PROBLEMA PROPOSTO A
Segundo o trecho sobre as retenções na Argentina, sobre quais grãos incide o imposto às exportações que gerou o conflito com os líderes agropecuários?

TRECHO DO DOCUMENTO
Mas aumento de taxa variável segundo preços internacionais detonou crise entre produtores agrícolas e governo Cristina

Especialistas questionam eficácia do imposto para o controle da inflação; Kirchner já foi contra, quando era governador


ADRIANA KÜCHLER
DE BUENOS AIRES

"As retenções são uma política equivocada. Servem para bancar a burocracia nacional ineficiente." A frase poderia ter saído da boca de um dos líderes agropecuários argentinos, em conflito com o governo há 103 dias contra o aumento do impostos às exportações de soja, trigo, milho e girassol, as tais retenções. Mas foi dita pelo ex-presidente Néstor Kirchner (2003-2007), em 2002, quando era governador de Santa Cruz.
De lá para cá, a visão de Kirchner mudou. Na última terça, ele disse que, sem as retenções, os argentinos "perderíamos tudo o que recuperamos nos últimos seis anos".
Assim como o Kirchner de 2002 e o de 2008, os argentinos também se dividem quando o assunto são as retenções. O aumento em março por decreto da presidente Cristina Kirchner das chamadas "retenções móveis"- que variam de acordo com o preço internacional dos grãos- provocou um locaute agropecuário, com bloqueios de estradas, panelaços, desabastecimento e a queda de um ministro da Economia.

ENTRADAS FORNECIDAS

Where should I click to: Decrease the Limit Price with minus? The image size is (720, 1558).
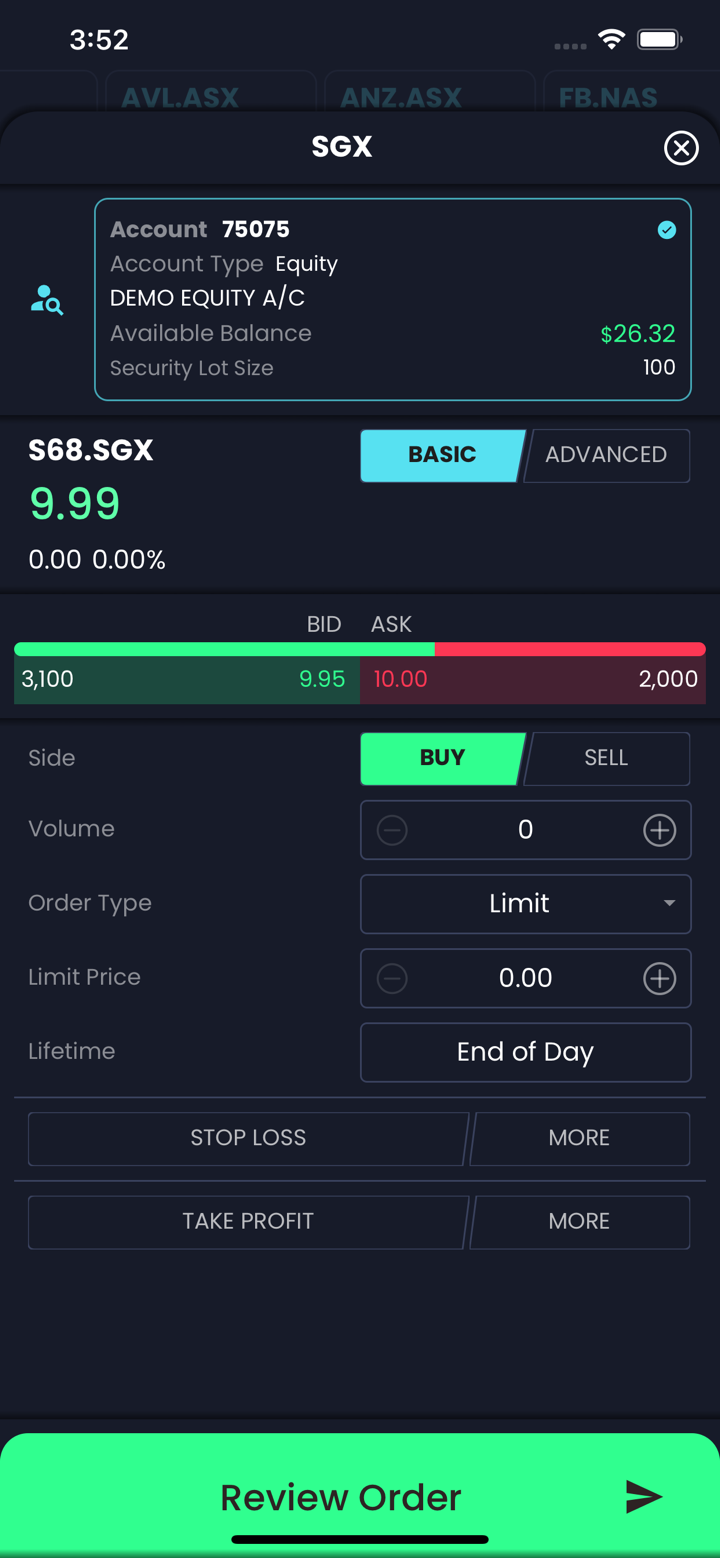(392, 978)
--
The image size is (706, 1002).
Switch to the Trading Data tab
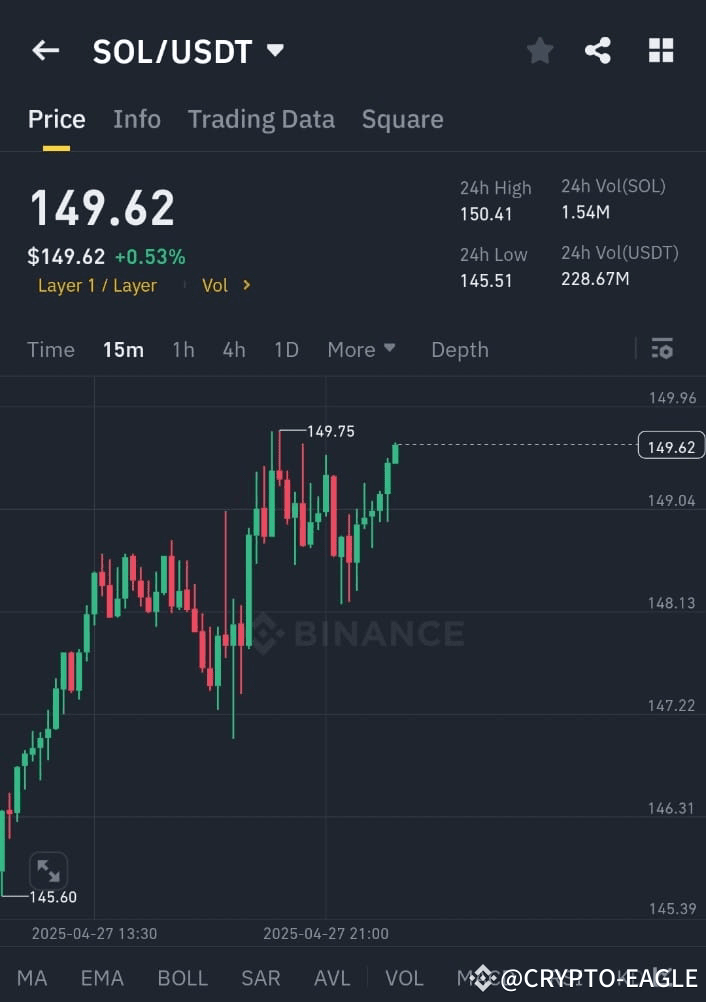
---
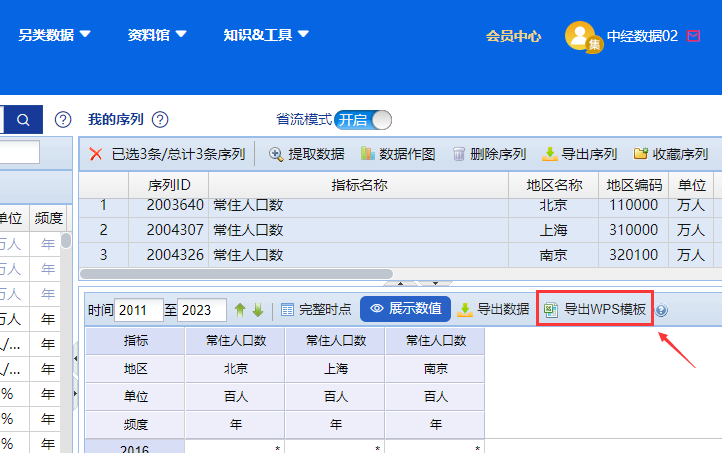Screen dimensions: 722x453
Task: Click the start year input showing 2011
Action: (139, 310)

PROBLEMA PROPOSTO B
Copie fielmente as linhas das entradas, começando na linha que contém "Screen dimensions: 722x453" e terminando na linha que contém "Action: (139, 310)", ambas incluídas. Deixe as imagens fora da resposta.

SOLUÇÃO A
Soja, trigo, milho e girassol.

SOLUÇÃO B
Screen dimensions: 722x453
Task: Click the start year input showing 2011
Action: (139, 310)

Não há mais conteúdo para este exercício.